My thoughts bounced around quite a bit as I was reading the last chapter and the epilogue of Clay Shirky’s Here Comes Everybody. There are so many intriguing paths that I was finding it difficult to focus on just one or two. I contemplated pursuing licensing and Creative Commons but that had the potential to turn into a dissertation. Shirky mentioned that “the most profound effects of social tools lag their invention by years…” (270), but I suspect that the gap is going to begin to narrow more and more rapidly. We probably won’t be sure until we can look back and say, “oh, yeah, now that was an amazing use for Twitter.” The implicit and explicit bargains made by and for tool users got me thinking about the episode of 30 Rock where two of the characters hijack the Janis Joplin Wikipedia page in order to convince a method actor to behave strangely (Retreat to Move Forward, January 22, 2009). By the next day, according to this possibly questionable blurb, Wikipedia itself was hijacked by “fun-hating administrators”.
But it was the mention of “human-scale inventions” (300), that put most of what we’ve been discussing in perspective. Shirky contends that the transistor and the birth-control pill had a greater effect on society than nuclear power “because no one was in control of how the technology was used, or by whom”. Actually, plenty of people and organizations put themselves in control of the Pill, but as with Prohibition, full restriction proved a losing battle in the United States. Social tools are about as human as a human-scale invention can be. They allow creativity, collaboration, organization, deception and a gazillion other human necessaries. They can be misused as in cases when “enough people’s behavior becomes antisocial enough to wreck things for everyone” (283) or they can be used with extraordinary effectiveness as in Shirky’s example of the Chinese parents expressing anger over school construction in the wake of the 2008 Sichuan earthquake (295).
These examples are on a manageable or at least conceivably useful scale, yet I am often overwhelmed by the amount of information out there. I never tweet and I rarely check my Twitter account because so much is just a tedious account of what’s going on right now by people who are too bored to do anything else (“plane is delayed”, “still in the airport”, “on my third latte need plane to arrive at gate now”). I try to follow far too many RSS feeds and have learned to appreciate people who write descriptive headings so that I can ignore subjects that aren’t quite within my realm. My delicious bookmarks are chock full of sites I find funny or useful, but I sometimes catch myself getting absorbed by something trivial like Regretsy or PassiveAggressiveNotes.

====

Task details:
Please reproduce the passage of the post about Here Comes Everybody above, from "These examples are" up to and including "Regretsy or PassiveAggressiveNotes.".

Supplied material:
====

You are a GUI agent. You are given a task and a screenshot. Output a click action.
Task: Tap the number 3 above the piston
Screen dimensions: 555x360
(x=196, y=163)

====

Final answer:
These examples are on a manageable or at least conceivably useful scale, yet I am often overwhelmed by the amount of information out there. I never tweet and I rarely check my Twitter account because so much is just a tedious account of what’s going on right now by people who are too bored to do anything else (“plane is delayed”, “still in the airport”, “on my third latte need plane to arrive at gate now”). I try to follow far too many RSS feeds and have learned to appreciate people who write descriptive headings so that I can ignore subjects that aren’t quite within my realm. My delicious bookmarks are chock full of sites I find funny or useful, but I sometimes catch myself getting absorbed by something trivial like Regretsy or PassiveAggressiveNotes.